Promotion of miR-200b promoter methylation by MMC induces fibroblast apoptosis
10.3969/j.issn.1006-5725.2017.06.007
- VernacularTitle:丝裂霉素C调控miR-200b启动子甲基化诱导成纤维细胞凋亡
- Author:
Shuguang WANG
;
Jingcheng WANG
;
Yu SUN
;
Lianqi YAN
;
Xiaolei LI
;
Jihang DAI
- Keywords:
Mitomycin C;
Methylation;
Scar adhesion;
Apoptosis
- From:
The Journal of Practical Medicine
2017;33(6):876-879
- CountryChina
- Language:Chinese
-
Abstract:
Objective To explore the mechanism of the role of mitomycin C(MMC)in regulating miR-200b expression and inducing fibroblasts apoptosis.
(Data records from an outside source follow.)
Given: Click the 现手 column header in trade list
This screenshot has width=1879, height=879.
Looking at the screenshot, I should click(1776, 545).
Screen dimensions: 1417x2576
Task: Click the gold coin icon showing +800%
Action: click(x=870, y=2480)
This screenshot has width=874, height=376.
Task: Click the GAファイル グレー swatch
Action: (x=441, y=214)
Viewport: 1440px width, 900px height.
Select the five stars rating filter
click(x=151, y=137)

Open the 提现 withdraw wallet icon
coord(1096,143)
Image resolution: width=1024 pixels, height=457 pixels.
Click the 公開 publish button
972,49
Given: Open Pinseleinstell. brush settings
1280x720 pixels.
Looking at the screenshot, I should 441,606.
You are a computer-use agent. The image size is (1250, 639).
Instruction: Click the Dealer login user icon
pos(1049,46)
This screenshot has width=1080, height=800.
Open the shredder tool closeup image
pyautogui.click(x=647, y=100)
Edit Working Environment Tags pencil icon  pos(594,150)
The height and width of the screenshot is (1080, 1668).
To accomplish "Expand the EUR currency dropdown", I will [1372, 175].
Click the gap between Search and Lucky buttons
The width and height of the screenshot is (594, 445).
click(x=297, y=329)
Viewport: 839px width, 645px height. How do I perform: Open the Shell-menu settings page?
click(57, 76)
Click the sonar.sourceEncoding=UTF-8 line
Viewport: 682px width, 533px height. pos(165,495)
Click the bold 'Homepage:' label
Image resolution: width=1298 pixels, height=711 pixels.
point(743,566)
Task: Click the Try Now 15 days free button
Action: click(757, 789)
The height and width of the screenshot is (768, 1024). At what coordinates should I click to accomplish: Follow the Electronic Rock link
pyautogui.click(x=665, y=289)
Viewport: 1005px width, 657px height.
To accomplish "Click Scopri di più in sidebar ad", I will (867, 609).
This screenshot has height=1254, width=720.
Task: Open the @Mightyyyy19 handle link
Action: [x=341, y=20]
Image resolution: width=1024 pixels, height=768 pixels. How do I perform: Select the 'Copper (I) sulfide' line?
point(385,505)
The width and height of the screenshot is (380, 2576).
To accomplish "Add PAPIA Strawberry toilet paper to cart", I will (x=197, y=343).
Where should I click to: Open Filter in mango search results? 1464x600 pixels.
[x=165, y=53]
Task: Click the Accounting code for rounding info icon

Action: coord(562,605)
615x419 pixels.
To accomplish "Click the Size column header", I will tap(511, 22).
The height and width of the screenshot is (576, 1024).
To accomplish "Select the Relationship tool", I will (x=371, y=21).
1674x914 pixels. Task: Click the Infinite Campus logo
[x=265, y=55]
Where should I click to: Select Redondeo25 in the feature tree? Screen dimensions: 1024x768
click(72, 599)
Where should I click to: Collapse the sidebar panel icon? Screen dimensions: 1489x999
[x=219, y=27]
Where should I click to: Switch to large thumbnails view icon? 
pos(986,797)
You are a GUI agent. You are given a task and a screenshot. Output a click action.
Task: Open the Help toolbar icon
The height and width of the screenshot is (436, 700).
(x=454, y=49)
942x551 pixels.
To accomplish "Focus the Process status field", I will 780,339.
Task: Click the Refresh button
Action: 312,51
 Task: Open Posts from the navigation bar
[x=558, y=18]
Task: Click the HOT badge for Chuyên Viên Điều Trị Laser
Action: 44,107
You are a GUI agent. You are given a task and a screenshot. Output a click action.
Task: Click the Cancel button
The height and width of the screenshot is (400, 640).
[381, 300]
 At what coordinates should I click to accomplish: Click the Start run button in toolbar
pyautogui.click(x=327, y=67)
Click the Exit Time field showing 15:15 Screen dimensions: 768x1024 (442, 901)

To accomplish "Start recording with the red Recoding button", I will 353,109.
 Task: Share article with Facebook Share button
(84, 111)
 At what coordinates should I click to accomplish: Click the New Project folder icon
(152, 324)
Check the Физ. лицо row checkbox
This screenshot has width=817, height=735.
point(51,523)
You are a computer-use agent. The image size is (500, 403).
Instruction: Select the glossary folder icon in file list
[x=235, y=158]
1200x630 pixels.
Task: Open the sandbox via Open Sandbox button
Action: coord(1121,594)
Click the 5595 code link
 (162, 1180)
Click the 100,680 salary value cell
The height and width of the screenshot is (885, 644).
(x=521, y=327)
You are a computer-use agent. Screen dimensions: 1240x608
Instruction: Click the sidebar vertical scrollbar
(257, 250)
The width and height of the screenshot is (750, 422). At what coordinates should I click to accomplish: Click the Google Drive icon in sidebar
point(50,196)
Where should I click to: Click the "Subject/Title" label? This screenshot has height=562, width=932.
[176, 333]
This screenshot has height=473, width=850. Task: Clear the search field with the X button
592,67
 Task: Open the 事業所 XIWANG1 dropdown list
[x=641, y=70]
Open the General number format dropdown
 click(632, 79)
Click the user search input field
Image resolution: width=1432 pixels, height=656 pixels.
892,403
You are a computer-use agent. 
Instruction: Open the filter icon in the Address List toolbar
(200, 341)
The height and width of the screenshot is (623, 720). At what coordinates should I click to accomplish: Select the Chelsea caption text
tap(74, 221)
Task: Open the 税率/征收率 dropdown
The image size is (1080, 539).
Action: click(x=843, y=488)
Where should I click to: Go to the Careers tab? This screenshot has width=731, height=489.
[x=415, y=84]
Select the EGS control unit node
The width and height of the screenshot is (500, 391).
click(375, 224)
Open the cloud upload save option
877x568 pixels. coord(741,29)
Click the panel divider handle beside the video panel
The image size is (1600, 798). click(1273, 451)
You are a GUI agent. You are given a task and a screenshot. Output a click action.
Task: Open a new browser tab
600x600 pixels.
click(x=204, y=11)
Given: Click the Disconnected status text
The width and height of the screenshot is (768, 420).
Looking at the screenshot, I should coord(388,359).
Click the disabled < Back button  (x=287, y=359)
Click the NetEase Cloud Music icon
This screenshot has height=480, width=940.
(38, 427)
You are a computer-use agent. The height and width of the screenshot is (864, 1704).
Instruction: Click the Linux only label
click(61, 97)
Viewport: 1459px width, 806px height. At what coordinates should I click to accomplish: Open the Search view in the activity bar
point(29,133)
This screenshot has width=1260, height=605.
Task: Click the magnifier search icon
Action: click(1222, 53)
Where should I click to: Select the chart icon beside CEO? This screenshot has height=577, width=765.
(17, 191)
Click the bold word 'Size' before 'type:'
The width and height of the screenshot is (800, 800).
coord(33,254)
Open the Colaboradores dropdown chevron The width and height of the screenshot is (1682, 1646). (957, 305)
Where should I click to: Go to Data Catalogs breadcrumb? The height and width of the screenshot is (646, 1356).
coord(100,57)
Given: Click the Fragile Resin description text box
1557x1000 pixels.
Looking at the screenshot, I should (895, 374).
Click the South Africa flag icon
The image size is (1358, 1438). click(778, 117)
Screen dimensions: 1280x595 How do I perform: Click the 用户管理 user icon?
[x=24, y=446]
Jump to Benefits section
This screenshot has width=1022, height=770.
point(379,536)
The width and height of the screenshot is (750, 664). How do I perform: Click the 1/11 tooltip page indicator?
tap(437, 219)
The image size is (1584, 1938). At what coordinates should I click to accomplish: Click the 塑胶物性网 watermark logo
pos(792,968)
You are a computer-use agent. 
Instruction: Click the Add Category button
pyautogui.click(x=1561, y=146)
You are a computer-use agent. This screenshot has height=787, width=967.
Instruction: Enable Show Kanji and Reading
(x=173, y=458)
Methods Fibroblasts cultured in vitro were treated with different concentrations of MMC for 5 min and continue culture for 24 h. The expression of miR-200b were analyzed by Real-time PCR. Cell apoptosis were observed using TUNEL staining. The expression of cleaved-PARP,Bax and Bcl-2 were detected by Western blot. The methylation level of miR-200b promoter were measured by BSP. Results After treated with MMC,The expression of miR-200b significantly downregulated.TUNEL Staining analysis demonstrated MMC could significantly induce human fibroblasts apoptosis. Western blot results showed cleaved-PARP,Bax increased and Bcl-2 decreased.The methylation ratio of miR-200b promotor increased and has a significant dose dependent. Conclusion MMC induced human fibroblasts apoptosis by promoting miR-200b promoter methylation.